[gmx-users] RE: Re: RE: About the binary identical results by restarting from the checkpoint file
Mark Abraham
mark.j.abraham at gmail.com
Sat Jun 15 21:50:52 CEST 2013
On Sat, Jun 15, 2013 at 9:00 PM, Cuiying Jian <cuiying_jian at hotmail.com>wrote:
>
>
>
>
>
>
>
>
>
> Hi Mark,
>
> I test the simulations again using Berendsen thermostat -- Still, I cannot
> get binary identical results.
> I do two sets of simulations:
> 1. Use Gromacs 4.5.2 installed on my personal computer:
>
4.6.2, I hope. Nobody is interested in reports about 4.5.2 :-)
> Run 2 simulations using the command: mdrun -s md.tpr -deffnm md -nt 1 -cpt
> 0 -reprod (-nt 1 ensures that the number of threads to start is
> 1).Terminate one simulation manually.Restart this simulation by: mdrun -s
> md.tpr -deffnm md -nt 1 -cpt 0 -cpi md.cpt -reprod -npme 0 (-npme o ensures
> that the number of pme nodes for the restarting the same with that in the
> checkpoint file.)Compare the results with those from continuous ones.
What does gmxcheck say when comparing the resulting ostensibly equivalent
trajectory files? Please provide a snippet of output if it says things
differ. We want to see how big "different" is. Also the top 20 lines of a
.log file.
Also, you can do the above procedure in a controlled manner in 4.6.2 by
using mdrun -nsteps on the run you wish to stop prematurely.

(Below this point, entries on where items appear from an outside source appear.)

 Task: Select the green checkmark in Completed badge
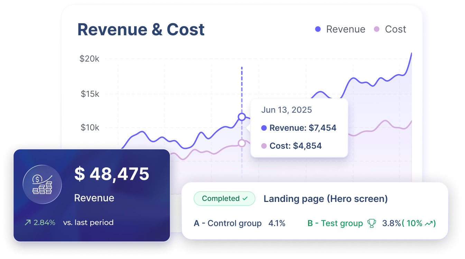pos(245,198)
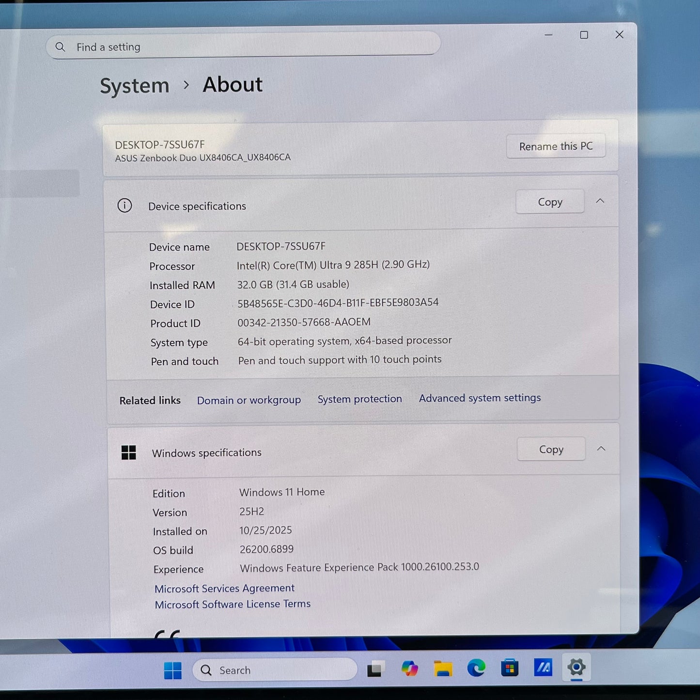Open Advanced system settings
Screen dimensions: 700x700
pyautogui.click(x=480, y=398)
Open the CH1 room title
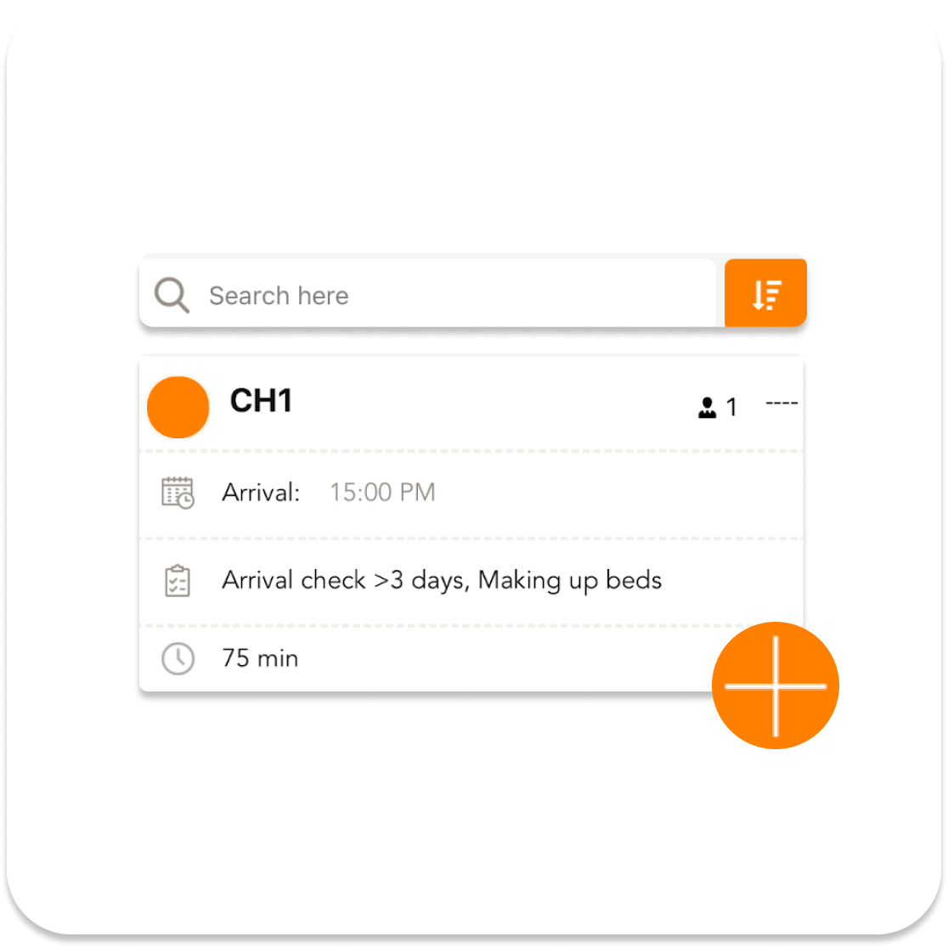 click(261, 401)

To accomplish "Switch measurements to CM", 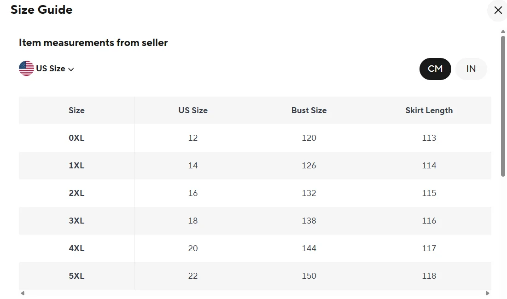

Might your FFT library be multi-threading behind your back?
Mark
2. Use Gromacs 4.0.7 installed on a cluster (only one processor is used
> during the simulation):
> Run 2 simulations using the command: mdrun_s -v -cpt 0 -s md.tpr -deffnm
> md -reprod Terminate one simulation manually.Restart this simulation by:
> mdrun_s -v -cpt 0 -cpi md.cpt -s md.tpr -deffnm md -reprod Compare the
> results with those from continuous ones. Still, I cannot get binary
> identical results. As mentioned ealier, the only case I can get binary
> identical results is for SPC rigid water molecules (using velocity
> rescaling thermostat in Gromacs 4.0.7). I guess that the reason for this
> problem may also be caused by the LINCS algorithm used to constraint all
> bonds in other cases except the rigid water case.. Thanks a lot.
> Cheers,Cuiying
>
> > Date: Mon, 3 Jun 2013 19:15:12 +0200
> > From: Mark Abraham <mark.j.abraham at gmail.com>
> > Subject: Re: [gmx-users] RE: About the binary identical results by
> > restarting from the checkpoint file
> > To: Discussion list for GROMACS users <gmx-users at gromacs.org>
> > Message-ID:
> > <CAMNuMARBEZ=m=Y_M1=
> C5PzNcGWV438MvEydOsf56R6yTc681bQ at mail.gmail.com>
> > Content-Type: text/plain; charset=ISO-8859-1
> >
> > On Mon, Jun 3, 2013 at 6:59 PM, Cuiying Jian <cuiying_jian at hotmail.com
> >wrote:
> >
> > > Hi Mark,
> > >
> > > Thanks for your reply. I tested restarting simulations with .cpt files
> by
> > > GROMACS 4.6.1. and the problems are still there, i.e. I cannot get
> binary
> > > identical results from restarted simulations with those from continuous
> > > simulations. The command I used for restarting is as the following
> (Only
> > > one processor is used during the simulations.):
> > > mdrun -v -s md.tpr -cpt 0 -cpi md.cpt -deffnm md -reprod
> > >
> >
> > This is not generally enough to generate a serial run in 4.6, by the way.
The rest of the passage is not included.